Almost one in three businesses are not ready for the biggest change to payroll since PAYE was introduced in 1944, according to a poll by accountancy and business advisory firm Moore and Smalley.

The online survey revealed that 30 per cent of businesses that took part in the survey were unprepared for Real Time Information (RTI) reporting that came into force on April 6.

RTI is a radical change in the way employers report pay, tax and national insurance contributions (NICs) to HM Revenue and Customs (HMRC). Until now this has been an annual task carried out around May, at the end of the tax year.

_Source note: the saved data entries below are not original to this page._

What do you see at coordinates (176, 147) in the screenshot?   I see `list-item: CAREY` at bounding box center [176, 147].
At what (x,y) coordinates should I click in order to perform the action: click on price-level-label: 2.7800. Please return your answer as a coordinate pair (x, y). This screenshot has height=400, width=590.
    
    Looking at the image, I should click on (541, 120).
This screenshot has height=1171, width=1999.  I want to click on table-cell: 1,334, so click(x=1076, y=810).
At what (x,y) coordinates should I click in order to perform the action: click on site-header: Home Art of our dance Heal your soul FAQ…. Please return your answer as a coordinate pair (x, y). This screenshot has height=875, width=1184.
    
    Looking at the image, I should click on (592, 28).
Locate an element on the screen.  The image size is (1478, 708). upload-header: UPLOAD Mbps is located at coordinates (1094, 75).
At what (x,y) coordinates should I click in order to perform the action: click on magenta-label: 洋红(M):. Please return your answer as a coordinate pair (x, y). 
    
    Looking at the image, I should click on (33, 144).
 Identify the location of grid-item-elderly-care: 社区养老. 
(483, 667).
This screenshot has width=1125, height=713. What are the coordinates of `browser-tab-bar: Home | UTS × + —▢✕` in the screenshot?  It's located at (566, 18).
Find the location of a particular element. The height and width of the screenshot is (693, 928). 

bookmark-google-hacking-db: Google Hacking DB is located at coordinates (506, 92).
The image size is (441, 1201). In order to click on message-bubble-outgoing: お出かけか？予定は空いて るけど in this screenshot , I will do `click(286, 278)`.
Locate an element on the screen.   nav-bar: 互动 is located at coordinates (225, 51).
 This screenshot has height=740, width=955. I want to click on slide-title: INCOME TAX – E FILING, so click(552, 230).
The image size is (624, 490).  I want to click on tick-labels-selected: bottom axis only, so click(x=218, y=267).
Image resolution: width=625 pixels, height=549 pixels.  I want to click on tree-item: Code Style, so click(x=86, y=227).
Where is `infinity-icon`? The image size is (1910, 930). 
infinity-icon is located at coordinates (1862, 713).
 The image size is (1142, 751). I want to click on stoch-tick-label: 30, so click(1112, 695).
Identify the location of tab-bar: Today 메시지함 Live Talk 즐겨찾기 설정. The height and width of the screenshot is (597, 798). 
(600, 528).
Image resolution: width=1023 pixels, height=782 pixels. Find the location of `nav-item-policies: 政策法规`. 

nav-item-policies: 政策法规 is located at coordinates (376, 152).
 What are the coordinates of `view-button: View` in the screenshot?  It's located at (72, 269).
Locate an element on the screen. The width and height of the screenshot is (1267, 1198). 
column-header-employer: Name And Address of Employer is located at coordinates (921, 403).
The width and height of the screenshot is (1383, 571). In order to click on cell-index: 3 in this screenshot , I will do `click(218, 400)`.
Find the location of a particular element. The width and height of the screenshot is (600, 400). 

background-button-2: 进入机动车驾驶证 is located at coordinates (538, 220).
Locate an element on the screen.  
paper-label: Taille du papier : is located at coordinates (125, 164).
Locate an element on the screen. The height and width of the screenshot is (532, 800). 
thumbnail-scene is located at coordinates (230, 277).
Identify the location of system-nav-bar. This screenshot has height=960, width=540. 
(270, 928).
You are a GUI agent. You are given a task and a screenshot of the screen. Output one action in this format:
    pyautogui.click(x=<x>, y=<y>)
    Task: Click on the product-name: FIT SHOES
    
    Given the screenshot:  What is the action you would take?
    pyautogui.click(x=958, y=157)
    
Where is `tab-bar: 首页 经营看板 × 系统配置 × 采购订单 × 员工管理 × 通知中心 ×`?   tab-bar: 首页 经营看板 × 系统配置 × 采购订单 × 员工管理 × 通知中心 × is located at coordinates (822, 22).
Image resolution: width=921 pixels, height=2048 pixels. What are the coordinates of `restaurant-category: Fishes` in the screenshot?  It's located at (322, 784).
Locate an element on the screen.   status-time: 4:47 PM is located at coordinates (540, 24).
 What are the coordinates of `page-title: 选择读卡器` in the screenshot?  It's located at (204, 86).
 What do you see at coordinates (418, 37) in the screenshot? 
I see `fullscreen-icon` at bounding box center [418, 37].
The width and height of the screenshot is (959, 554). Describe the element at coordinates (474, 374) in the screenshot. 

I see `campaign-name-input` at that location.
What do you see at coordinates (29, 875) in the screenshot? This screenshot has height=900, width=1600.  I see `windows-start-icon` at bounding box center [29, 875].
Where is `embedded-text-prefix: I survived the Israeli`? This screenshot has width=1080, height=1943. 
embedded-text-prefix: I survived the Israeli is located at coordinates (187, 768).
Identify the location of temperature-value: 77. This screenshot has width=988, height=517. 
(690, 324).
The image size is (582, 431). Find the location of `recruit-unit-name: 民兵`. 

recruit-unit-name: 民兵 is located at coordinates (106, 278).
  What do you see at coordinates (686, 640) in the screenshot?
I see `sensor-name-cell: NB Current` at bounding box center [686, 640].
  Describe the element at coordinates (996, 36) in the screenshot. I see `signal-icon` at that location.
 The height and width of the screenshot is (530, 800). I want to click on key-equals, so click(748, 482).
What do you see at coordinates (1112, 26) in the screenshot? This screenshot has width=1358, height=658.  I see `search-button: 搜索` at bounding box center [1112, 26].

However, from this month, most employers must report these details every pay day — or face stiff penalties expected to start at £100.

Margaret Merrifield, payroll services manager at Moore and Smalley, believes the results of the poll reflect a disturbing level of complacency about complying with HMRC rules among some of the region’s businesses.

“RTI reporting is here to stay and requires substantial management resources to implement and maintain. There is no escape clause or hiding place for employers who fail to comply," she said.

“Late-filing penalties for RTI will apply to each PAYE scheme, with the size of the penalty based on the number of employees in the scheme. This means different-sized penalties will apply to micro, small, medium and large employers.”

HMRC is prepared to be lenient during the introduction of RTI, but Margaret warns that businesses should not take this for granted.

“Businesses will be allowed one unpenalised default each year, but will be charged a penalty for all subsequent defaults. Penalties will be charged quarterly, and subject to the usual reasonable excuse and appeal provisions," she explained.

Employers must also ensure the data they submit is accurate, otherwise employees could end up not receiving the correct amount of Universal Credit, or attracting unwelcome attention from HMRC regarding personal data issues, tax deductions and benefit issues.

“RTI will enable HMRC to see how much PAYE it is owed at any given time, which may result in employers being pursued at a much earlier stage than under the old regime," Margaret added.

“Traditionally, businesses with financial issues have delayed PAYE payments to help their cash flow, but this will be more difficult when HMRC has direct visibility of the debt. As a result, some businesses may be pushed into insolvency.”